Dado este contexto, resulta mucho más probable que la polarización provenga de organizaciones de derecha autoritaria, que apelan a valores tradicionales y a tácticas de erosión de la institucionalidad que promueven y potencian organizaciones conservadoras a nivel global (por ejemplo, Atlas Network). La polarización bien puede ser asimétrica (generada más por un extremo que por la competencia entre dos extremos). La lección de la última elección presidencial y parlamentaria, así como (parcialmente) la dinámica de campaña observada en estos últimos meses en torno al plebiscito, es que el trumpismo criollo ha irrumpido y se ha consolidado en torno a expresiones electorales como las del Partido de la Gente y Republicanos. Esa irrupción tiene hoy descolocado al sistema y a la derecha.
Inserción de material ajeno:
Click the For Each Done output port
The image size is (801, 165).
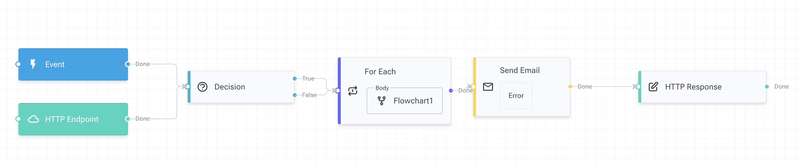451,90
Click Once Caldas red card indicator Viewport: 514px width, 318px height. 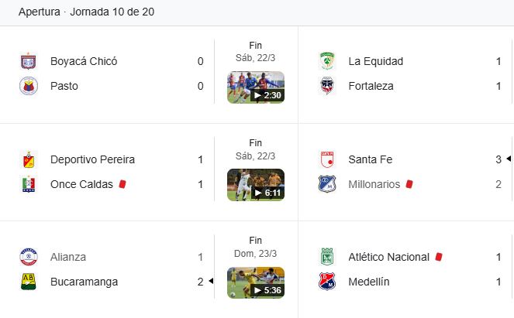point(122,184)
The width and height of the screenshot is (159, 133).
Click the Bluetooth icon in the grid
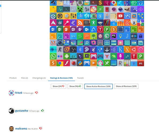pyautogui.click(x=80, y=50)
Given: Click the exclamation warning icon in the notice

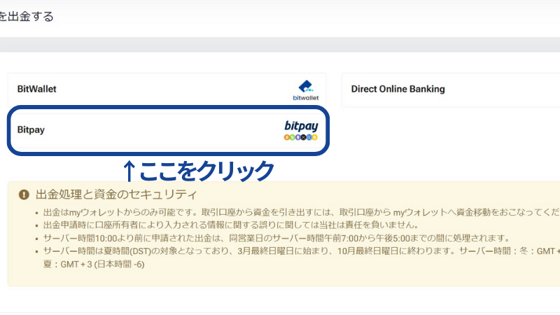Looking at the screenshot, I should click(x=25, y=195).
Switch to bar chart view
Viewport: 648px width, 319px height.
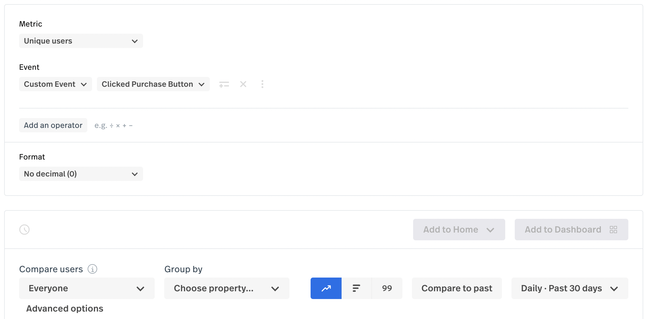356,288
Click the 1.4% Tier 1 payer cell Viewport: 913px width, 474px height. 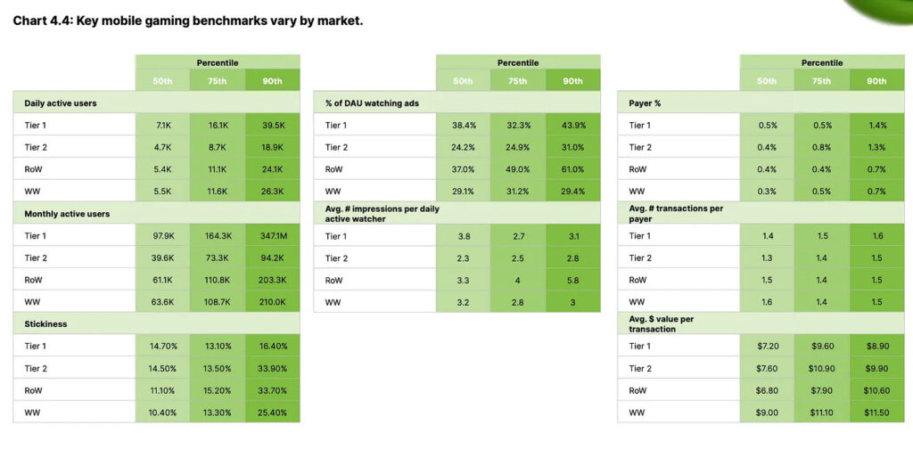pyautogui.click(x=876, y=126)
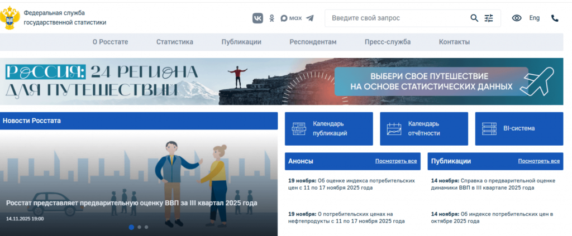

En virtud de esta configuración, parece evidente que los actores democráticos (desde Apruebo Dignidad hasta la UDI) deben coordinarse en torno a un pacto político amplio, que incluya a los actores sistémicos y excluya (sin victimizarlos) a quienes los desafían a partir de la deslealtad institucional. Ese pacto político debería articularse no solo en torno a una salida a la problemática constitucional, sino también para impulsar políticas de estado a nivel sectorial que han sido largamente postergadas por el bloqueo legislativo que ha producido la fragmentación en el Congreso. Por si no quedó claro, no es hora de la técnica sino de la política (de la articulación y negociación política). La técnica solo podrá hacer lo suyo incidiendo en el diseño e implementación de políticas públicas y del texto constitucional, si la política vuelve a ser capaz de comprarle tiempo y legitimidad. Los malentendidos que he intentado discutir en esta serie de columnas son relevantes porque le hacen el juego a quienes hoy apuestan a la desestabilización institucional. Mientras nos enfrascamos con tanta vehemencia como liviandad en la discusión de malentendidos que solo interesan a quienes tienen tiempo, recursos, e interés para pensar en matices hoy irrelevantes para las grandes mayorías, hay quienes conectan y movilizan instrumentalmente el hastió, la desesperanza y las necesidades de la gente con eficiencia arrolladora. Si necesita evidencia a este respecto solo basta hacer la retrospectiva de estas últimas campañas electorales y proyectar el futuro.